Caleb moons like a depressed puppy. And Woodley sports a pixie cut that at best
is a bad idea and at worst is distracting.
Maybe the distraction is a ploy to
keep you from thinking about the story. Insurgent, bless its heart,
relies even more on Young Adult fiction tropes than The Hunger Games, a
series it resembles from top to bottom.
On the story front, Insurgent
has two problems. First, its plot is so etched in stone that there’s absolutely
no room for character development. That’s why Four, even after learning his
mother, rebellion/Factionless leader Evelyn (a welcome Naomi Watts), is alive,
doesn’t register an emotion beyond exhausted, presumably from all the running.

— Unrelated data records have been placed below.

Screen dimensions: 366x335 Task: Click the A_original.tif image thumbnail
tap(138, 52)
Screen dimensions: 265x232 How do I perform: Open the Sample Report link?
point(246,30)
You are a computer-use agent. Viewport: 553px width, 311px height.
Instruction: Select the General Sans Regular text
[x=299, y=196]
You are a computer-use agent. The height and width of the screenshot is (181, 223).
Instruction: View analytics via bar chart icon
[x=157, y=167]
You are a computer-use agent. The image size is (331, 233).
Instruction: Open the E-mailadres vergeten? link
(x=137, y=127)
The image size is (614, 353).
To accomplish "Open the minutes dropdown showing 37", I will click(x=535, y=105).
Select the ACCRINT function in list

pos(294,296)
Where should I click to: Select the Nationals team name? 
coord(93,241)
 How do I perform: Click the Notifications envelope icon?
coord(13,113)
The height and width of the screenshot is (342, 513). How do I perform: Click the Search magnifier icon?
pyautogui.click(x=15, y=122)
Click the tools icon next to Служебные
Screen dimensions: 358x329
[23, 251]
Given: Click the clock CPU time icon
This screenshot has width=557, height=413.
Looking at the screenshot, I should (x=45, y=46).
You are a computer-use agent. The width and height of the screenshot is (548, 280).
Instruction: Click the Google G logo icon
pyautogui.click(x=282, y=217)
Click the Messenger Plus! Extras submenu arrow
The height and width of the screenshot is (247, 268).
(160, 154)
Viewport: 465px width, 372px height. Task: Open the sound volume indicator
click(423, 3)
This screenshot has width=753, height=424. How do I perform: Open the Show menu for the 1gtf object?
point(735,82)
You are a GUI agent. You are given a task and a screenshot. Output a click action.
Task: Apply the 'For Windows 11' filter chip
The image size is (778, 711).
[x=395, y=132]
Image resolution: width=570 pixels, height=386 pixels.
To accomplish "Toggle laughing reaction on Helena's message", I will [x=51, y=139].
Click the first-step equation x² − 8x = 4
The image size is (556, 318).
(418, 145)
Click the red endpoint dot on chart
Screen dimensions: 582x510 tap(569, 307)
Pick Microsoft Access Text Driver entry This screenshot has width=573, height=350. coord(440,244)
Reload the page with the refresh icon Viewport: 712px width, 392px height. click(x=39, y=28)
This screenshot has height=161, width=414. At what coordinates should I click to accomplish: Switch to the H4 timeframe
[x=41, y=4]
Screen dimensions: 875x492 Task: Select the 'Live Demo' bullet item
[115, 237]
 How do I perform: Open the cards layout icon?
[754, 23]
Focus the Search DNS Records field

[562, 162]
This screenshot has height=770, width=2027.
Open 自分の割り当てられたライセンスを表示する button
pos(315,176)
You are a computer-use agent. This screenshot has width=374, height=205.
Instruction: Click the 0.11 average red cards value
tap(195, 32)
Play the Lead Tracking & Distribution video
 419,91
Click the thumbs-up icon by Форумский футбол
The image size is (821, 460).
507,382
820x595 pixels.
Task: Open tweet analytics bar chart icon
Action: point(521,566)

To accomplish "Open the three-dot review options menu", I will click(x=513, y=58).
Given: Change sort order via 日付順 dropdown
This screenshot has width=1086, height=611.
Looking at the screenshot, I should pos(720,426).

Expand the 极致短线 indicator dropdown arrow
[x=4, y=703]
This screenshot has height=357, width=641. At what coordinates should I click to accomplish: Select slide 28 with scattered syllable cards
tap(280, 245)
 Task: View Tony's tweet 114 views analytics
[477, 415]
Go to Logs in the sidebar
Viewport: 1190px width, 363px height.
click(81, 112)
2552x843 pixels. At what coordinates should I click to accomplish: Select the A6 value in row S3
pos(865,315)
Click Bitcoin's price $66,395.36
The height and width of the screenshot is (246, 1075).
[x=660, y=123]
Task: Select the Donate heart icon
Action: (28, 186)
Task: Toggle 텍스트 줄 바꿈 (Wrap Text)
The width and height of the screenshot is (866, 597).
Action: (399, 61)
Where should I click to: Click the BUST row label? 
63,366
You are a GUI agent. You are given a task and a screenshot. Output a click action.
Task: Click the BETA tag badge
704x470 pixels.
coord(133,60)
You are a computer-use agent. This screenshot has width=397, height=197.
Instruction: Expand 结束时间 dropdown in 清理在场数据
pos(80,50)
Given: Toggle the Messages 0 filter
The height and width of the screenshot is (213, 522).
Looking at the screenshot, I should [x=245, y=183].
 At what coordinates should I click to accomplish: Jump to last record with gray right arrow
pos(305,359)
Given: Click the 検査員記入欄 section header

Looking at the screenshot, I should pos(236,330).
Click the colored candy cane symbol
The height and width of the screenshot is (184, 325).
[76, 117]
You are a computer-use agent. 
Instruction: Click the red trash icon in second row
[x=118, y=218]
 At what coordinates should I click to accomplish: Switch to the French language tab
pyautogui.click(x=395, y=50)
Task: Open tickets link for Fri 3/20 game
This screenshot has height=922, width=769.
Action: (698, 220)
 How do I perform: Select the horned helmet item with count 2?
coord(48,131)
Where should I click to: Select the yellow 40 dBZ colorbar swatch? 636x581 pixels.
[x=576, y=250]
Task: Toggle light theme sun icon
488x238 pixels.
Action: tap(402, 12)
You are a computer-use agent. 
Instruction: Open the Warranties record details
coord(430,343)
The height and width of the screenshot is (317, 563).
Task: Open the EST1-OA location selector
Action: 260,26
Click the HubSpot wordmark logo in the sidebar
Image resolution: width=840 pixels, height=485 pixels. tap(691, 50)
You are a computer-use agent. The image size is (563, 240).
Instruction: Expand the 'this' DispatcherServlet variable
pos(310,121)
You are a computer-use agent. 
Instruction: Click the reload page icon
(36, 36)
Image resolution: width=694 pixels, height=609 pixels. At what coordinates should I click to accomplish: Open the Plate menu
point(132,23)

Tris is a bigger dilemma, and she
embodies the story’s second problem. She views the death of her mother and
father in the first film as her fault, and she hates herself for it. She also
killed one of her friends and is at odds with her brother (Elgort). But all of
these things she struggles with are plot developments designed to kick the
story in the butt. There are absolutely no stakes in her character arc. When
the map is configured before you got there, who cares how you reach the end?
As written, Tris needs to make
certain realizations at certain times, otherwise the story falls apart. And as
for that story, it’s just dumb. The ending—when the contents of a mysterious
box are revealed—makes absolutely no sense on a human level,
given everything that comes before it. But for the YA audience, it’s perfect.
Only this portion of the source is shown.